Press Release : Peluncuran Kertas Posisi Sp/SB Tentang Penguatan Keselamatan dan Kesehatan Kerja (K3) di Tempat Kerja untuk Pencegahan Kecelakaan Kerja
- Kertas posisi ini menguraikan perlunya K3 termasuk juga mekanisme pelaporan kecelakaan kerja yang menjadi tanggung jawab bersama mencakup pemerintah, perusahaan, dan serikat pekerja. Gagasan ini berlatar belakang dari kepedulian akan maraknya kasus kecelakaan kerja yang menimpa para tenaga kerja akhir akhir ini.
- Analisis masalah mengungkap penguatan K3 dan pelaporan kecelakaan kerja masih belum menjadi perhatian utama. Meskipun begitu kesempatan datang karena telah tersedianya berbagai instrumen hukum dan juga sistem yang telah disiapkan oleh pemerintah.
- Untuk mengatasi masalah K3 yang dihadapi, telah dilakukan perumusan solusi dengan metode Focus Group Discussion pada tanggal 2 November 2021 dan finalisasi pada 13 Januari 2022 yang melibatkan perwakilan dari pihak pemerintah seperti dari Kementrian Tenaga Kerja, BPJSTK, DK3N, ILO, serikat pekerja mencakup Konfederasi Serikat Buruh Seluruh Indonesia (KSBSI), K-SARBUMUSI, KSPSI CAITU, KSPSI Rekonsiliasi, KSPN, dan akademisi dari Universitas Indonesia.
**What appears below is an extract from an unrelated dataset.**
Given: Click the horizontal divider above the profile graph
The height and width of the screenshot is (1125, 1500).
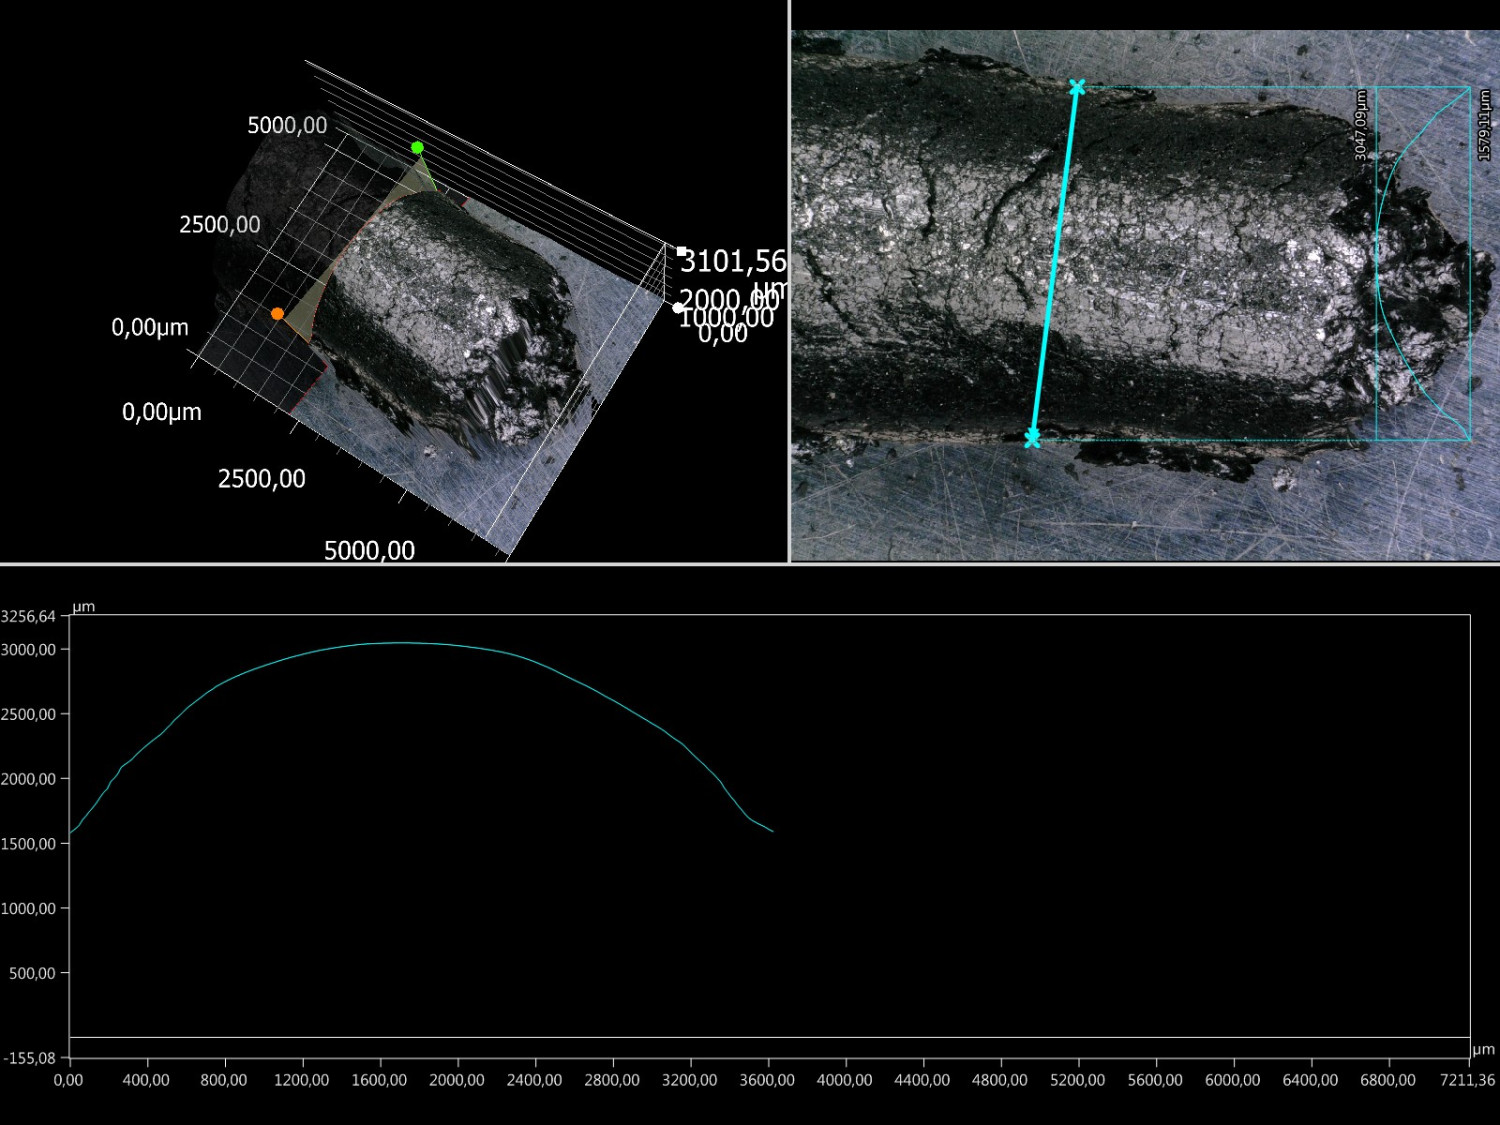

- Adapun hasil dari kertas posisi SP/SB itu disepakati 5 (lima) rekomendasi, diantaranya:
a. Bahwa untuk penguatan K3 dalam rangka mengurangi kecelakaan kerja maka sangat diperlukan peningkatan anggaran untuk DK3N dan DK3P;
- Perlunya kerja sama dengan perusahaan melalui Corporate Social Responsibility (CSR) bila seandainya dana riset DK3N/P di tingkat kabupaten dan kota tidak tersedia;
- Pendanaan juga dapat diusahakan bersumber dari Kemenaker;
- Pembentukan struktural DK3P di tiap provinsi dan DK3N di tingkat kabupaten dan kota yang belum terbentuk;
- Pengarusutamaan pentingnya K3 bagi semua di tempat kerja melalui edukasi, diseminasi, kampanye, pelatihan, dan sertifikasi. Terkait kampanye perlu penunjukkan juru kampanye K3;
- Diseminasi pentingnya K3 untuk mendorong terbentuknya P2K3 di tiap perusahaan termasukadvokasi terkait Permenaker No 4 th. 87;
- Monitoring dan evaluasi (Monev) setiap 6 bulan sekali ke DK3N, DK3P, DK3 di tingkat kabupaten dan kota;
b. Perumusan format laporan kondisi K3 di perusahaan agar mudah diakses;
- Mendorong perusahaan untuk melaporkan kondisi K3;
- Diseminasi WLKP di perusahaan yang bekerjasama dengan SP/SB dan APINDO;
- Ada reward dan punishment untuk perusahaan yang melapor dan tidak melapor, perjelas yang dikenakan sanksi siapa apakah pemilik usaha atau manajemen/pengurus;
- Menyediakan advokasi bagi pekerja/pelapor agar pekerja berani melaporkan kasus kecelakan kerja dan terlindungi hukum;
- Mendukung pengawasan mengingat disini pengawas punya peranan penting untuk verifikasi faktual, pengawasan, dan tindak lanjut
- Mempertegas sanksi bagi perusahaan yang tidak melapor, tidak sekedar hanya kurungan 3 bulan atau denda 1 juta saja
c. Perumusan mekanisme pelaporan kecelakaan kerja yang lebih efektif untuk meningkatkan sistem pelaporan yang sudah ada saat ini.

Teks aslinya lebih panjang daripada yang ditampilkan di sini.